The interpretation bottleneck of personalised medicine

A typical cancer genomics workflow, from sequence to report, is illustrated above. The upstream, relatively automated steps (shown by their light colour here) involve (1) the production of millions of short sequence reads from a tumour sample; (2) alignment to the reference genome and application of event detection algorithms; (3) filtering, manual review and validation to identify high-quality events and (4) annotation of events and application of functional prediction algorithms. These steps culminate in (5) the production of dozens to thousands of potential tumour-driving events that must be interpreted by a skilled analyst and synthesised in a report. Each event must be researched in the context of current literature (PubMed), drug-gene interaction databases (DGIdb), relevant clinical trials (ClinTrials) and known clinical actionability from sources such as My Cancer Genome (MCG). In our opinion, this attempt to infer clinical actionability represents the most severe bottleneck of the process. The analyst must find their way through the dark by extensive manual curation before handing off (6) a report for clinical evaluation and application by medical professionals.

© Good et al.: Organising knowledge to enable personalisation of medicine in cancer. Genome Biology 2014 15:438.

Any given modern hospital bridges genetic research studies and clinical findings manually. It’s still common to interact in person between treating physicians and bioinformaticians via emails, office documents and presentations in order to exchange and validate genetic test results with phenotype information. Neither does this improve the knowledge sharing growth, nor does it allow to scale and bring the personalised medicine and treatment to a more affordable cost level.

Emerging co-operation

Fortunately we see a breakthrough in different dimensions. The standardisation organisations started collaborating with each other and we now have multiple cross-domain working groups which define a way to express genetic finding in a clinical language. We see the HL7 and its emerging FHIR initiative to be considered by GA4GH to build access to the genetic data resources. We see a lot of improvement in the clinical genomics space of the HL7 Information Model.

Technology companies test and implement trial standards, design new solutions to enable better communication between the two worlds. The integration capabilities emerge quickly to unite:

  • medical records, clinical lab results, diagnostic images repositories;
  • sequenced genome variants repositories, annotations databases;
  • public and private sources for articles and studies;
  • genotype to phenotype normalised data models; and
  • algorithms to find clinically relevant dependencies between the genotype and phenotype data.

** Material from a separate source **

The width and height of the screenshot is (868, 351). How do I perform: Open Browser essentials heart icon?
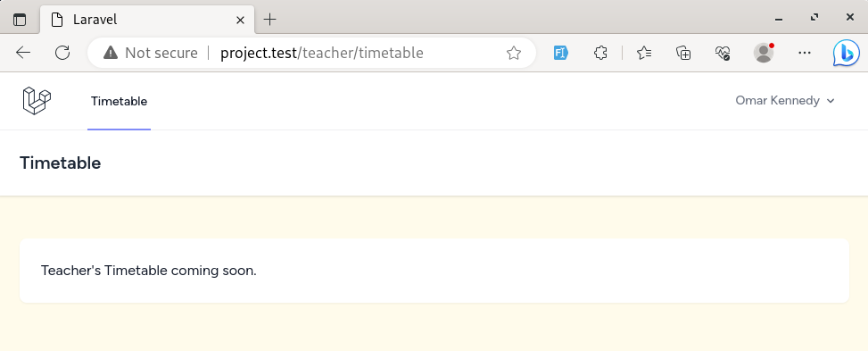(723, 53)
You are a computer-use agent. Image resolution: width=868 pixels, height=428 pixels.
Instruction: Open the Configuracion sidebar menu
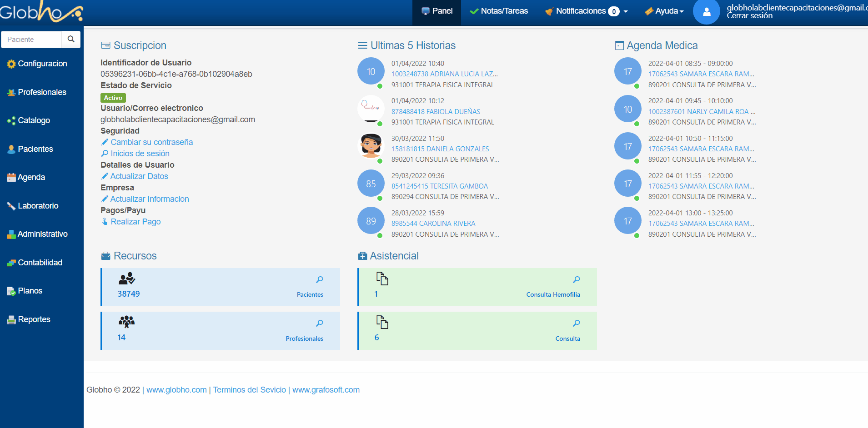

The longer we live, the more personalised care we need. Aging societies require scalable technologies to address the growing volume of needs to stratify and personalise treatment and care processes. It does appear to be a good time to start evaluating what is available on the market.

Dmitry Etin is a member of the EMEA Strategic Pursuits Team at EMC and is responsible for national healthcare opportunities in Europe, Middle East and Africa.